Headed to splashway this weekend, taking the trailer, the kids are very very anxious!! Any advice good or bad?


----------



## Long Pole (Jun 5, 2008)

Were flip flops when walking across the concrete and bridge. I still have blisters.


----------



## sixshootertexan (Nov 27, 2006)

Mat for in front of the trailer. We got a lot of sand/gravel tracked in.


----------



## sixshootertexan (Nov 27, 2006)

Make sure to take some fishing poles. Check at the deer feeder in the pasture behind the park some nice deer come to it.


----------



## Reconspacediver (Oct 2, 2012)

Id like to rent an RV and take my boys out there one day.
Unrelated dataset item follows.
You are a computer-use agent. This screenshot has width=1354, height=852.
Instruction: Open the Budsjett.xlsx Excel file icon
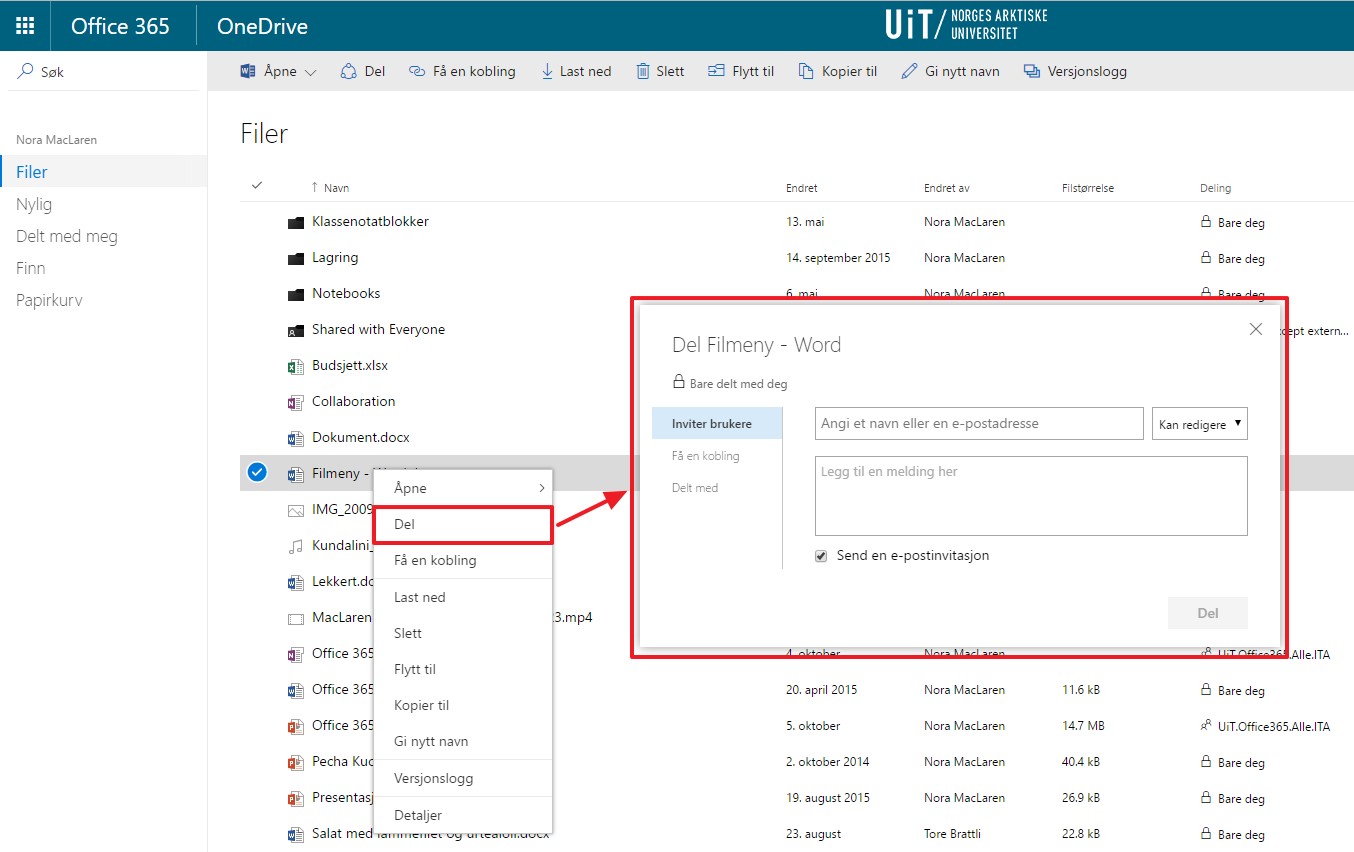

Post some pictures if you dont mind.


----------



## jefull77 (Jul 5, 2007)

Thanks for the info fellas!! I'll do my best on the pics


----------



## glampers (May 29, 2013)

great place. add them on facebook, they are always posting good discounts from there facebook page. have fun


----------



## jefull77 (Jul 5, 2007)

Oh yes, did that and became a member of the ray club for discounted tickets online!!


----------



## sixshootertexan (Nov 27, 2006)

We have season passes.


----------



## onyourlimit (Jun 30, 2006)

So how was the trip? I'm looking to squeeze in one more trip somewhere before the kids go back to school.


----------



## Old Whaler (Sep 6, 2005)

I live in Richmond and took my kids there many times when they were young. The big ride was always closed for repair, but we had good times. Enjoy!


----------



## Little-bit (Oct 19, 2005)

We were there last week Thursday, Friday, and Saturday. Great activities for the kids in the evenings. We brought the bikes and road to the park entrance each day. They have really came along way the past couple of years.


----------



## sixshootertexan (Nov 27, 2006)

Headed there tomorrow for 3 days.


----------



## jefull77 (Jul 5, 2007)

Sorry for the delay but we had a great time! Big park with a good sized lazy river and alot to do for the kids.


----------



## Ducatibilt (Jul 8, 2010)

Anyone going to be out there this coming weekend? First time we've been able to get out there this summer.


----------